Frutas frescas y hortalizas frescas de temporada: fuente incomparable de vitaminas y minerales. La mejor manera de consumirlas es, siempre que sea posible, crudas para así aprovechar todas sus cualidades y nutrientes.

Aceite de oliva: 3 a 4 cucharas soperas diarias y sin cocción hacen un gran aporte a nuestra salud.

Cereales y legumbres: Son quienes aportan la energía del mediterráneo, fuente principal de hidratos de carbono complejos y fibras vegetales y poca grasas.

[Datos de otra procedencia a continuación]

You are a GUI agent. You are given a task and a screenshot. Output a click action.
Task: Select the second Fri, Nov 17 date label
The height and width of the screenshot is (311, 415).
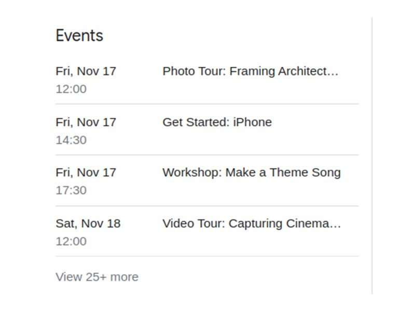tap(87, 122)
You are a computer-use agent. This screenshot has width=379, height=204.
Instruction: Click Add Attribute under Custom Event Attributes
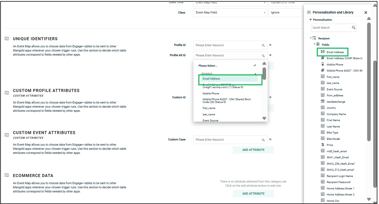[x=253, y=150]
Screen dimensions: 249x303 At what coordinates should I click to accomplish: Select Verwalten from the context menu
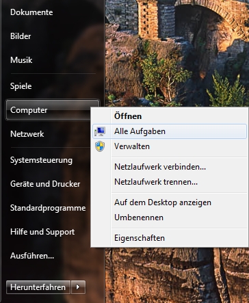[169, 146]
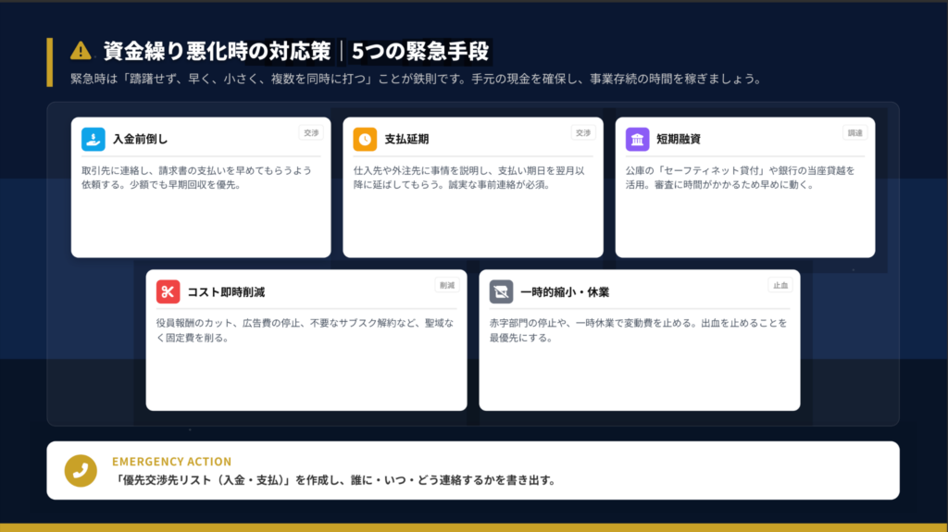Viewport: 948px width, 532px height.
Task: Click the warning triangle icon in the title
Action: coord(81,50)
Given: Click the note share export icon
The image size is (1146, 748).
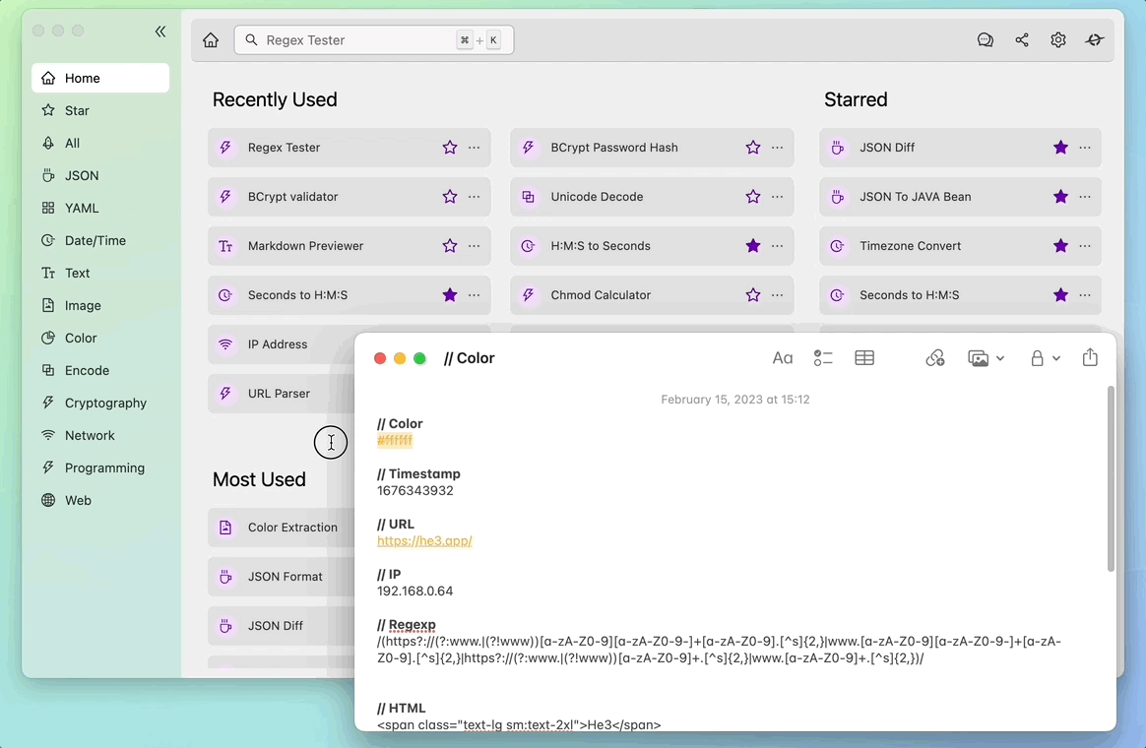Looking at the screenshot, I should [x=1090, y=358].
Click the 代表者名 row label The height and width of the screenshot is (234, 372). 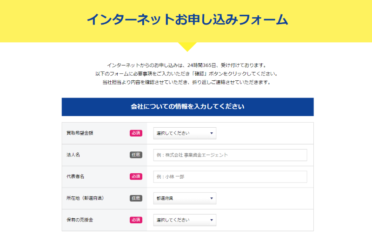75,176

Entre ellos el trigo, arroz, lentejas, garbanzos, judías, etc.

Frutos secos: ricos en vitaminas (especialmente vitamina e) y minerales nutritivos, protegen al aparato cardiovascular, fundamentalmente por sus grasas insaturadas.

Lácteos: Son el gran aporte de calcio y vitaminas liposolubles, como así también de bacterias digestivas que favorecen la buena digestión y previenen el estreñimiento.

Pescados: Fuente de proteínas de alta calidad y de ácidos grasos omega 3 y omega 6.

Carnes: Consumidas en poca cantidad. Se crían en esta zona mayoritariamente ovejas, corderos y cabras. El bajo consumo de carnes se debe, a que en tiempos pasados, esta se encontraba al alcance de pocos. Esa imposiblidad llevo a que se las reemplazara con verduras y frutas.